Collected data
****

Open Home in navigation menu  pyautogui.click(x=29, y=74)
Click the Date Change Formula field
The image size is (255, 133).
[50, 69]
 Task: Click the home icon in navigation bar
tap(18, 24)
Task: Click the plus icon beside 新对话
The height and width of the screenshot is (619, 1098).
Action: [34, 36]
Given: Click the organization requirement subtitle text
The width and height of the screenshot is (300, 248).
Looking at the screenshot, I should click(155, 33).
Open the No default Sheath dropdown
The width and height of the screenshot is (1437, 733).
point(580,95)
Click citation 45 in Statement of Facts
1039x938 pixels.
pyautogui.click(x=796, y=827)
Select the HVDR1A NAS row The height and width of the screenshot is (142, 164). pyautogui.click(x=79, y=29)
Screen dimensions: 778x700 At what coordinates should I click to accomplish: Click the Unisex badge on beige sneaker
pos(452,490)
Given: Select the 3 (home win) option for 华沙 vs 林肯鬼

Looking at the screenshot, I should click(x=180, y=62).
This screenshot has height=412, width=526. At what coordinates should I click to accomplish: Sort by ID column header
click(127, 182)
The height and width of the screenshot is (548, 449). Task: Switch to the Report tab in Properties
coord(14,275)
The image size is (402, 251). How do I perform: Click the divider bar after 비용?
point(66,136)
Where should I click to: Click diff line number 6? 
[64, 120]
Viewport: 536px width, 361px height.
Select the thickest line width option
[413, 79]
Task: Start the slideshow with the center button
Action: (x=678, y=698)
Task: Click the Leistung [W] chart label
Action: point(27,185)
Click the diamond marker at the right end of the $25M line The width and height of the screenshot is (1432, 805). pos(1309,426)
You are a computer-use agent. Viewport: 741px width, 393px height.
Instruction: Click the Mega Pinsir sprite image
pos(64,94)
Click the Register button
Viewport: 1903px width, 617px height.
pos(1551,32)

****

The response should consist of the entries above, retyped exactly.

Open Home in navigation menu  pyautogui.click(x=29, y=74)
Click the Date Change Formula field
The image size is (255, 133).
[50, 69]
 Task: Click the home icon in navigation bar
tap(18, 24)
Task: Click the plus icon beside 新对话
The height and width of the screenshot is (619, 1098).
Action: [34, 36]
Given: Click the organization requirement subtitle text
The width and height of the screenshot is (300, 248).
Looking at the screenshot, I should click(155, 33).
Open the No default Sheath dropdown
The width and height of the screenshot is (1437, 733).
point(580,95)
Click citation 45 in Statement of Facts
1039x938 pixels.
pyautogui.click(x=796, y=827)
Select the HVDR1A NAS row The height and width of the screenshot is (142, 164). pyautogui.click(x=79, y=29)
Screen dimensions: 778x700 At what coordinates should I click to accomplish: Click the Unisex badge on beige sneaker
pos(452,490)
Given: Select the 3 (home win) option for 华沙 vs 林肯鬼

Looking at the screenshot, I should click(x=180, y=62).
This screenshot has height=412, width=526. At what coordinates should I click to accomplish: Sort by ID column header
click(127, 182)
The height and width of the screenshot is (548, 449). Task: Switch to the Report tab in Properties
coord(14,275)
The image size is (402, 251). How do I perform: Click the divider bar after 비용?
point(66,136)
Where should I click to: Click diff line number 6? 
[64, 120]
Viewport: 536px width, 361px height.
Select the thickest line width option
[413, 79]
Task: Start the slideshow with the center button
Action: (x=678, y=698)
Task: Click the Leistung [W] chart label
Action: point(27,185)
Click the diamond marker at the right end of the $25M line The width and height of the screenshot is (1432, 805). pos(1309,426)
You are a computer-use agent. Viewport: 741px width, 393px height.
Instruction: Click the Mega Pinsir sprite image
pos(64,94)
Click the Register button
Viewport: 1903px width, 617px height.
pos(1551,32)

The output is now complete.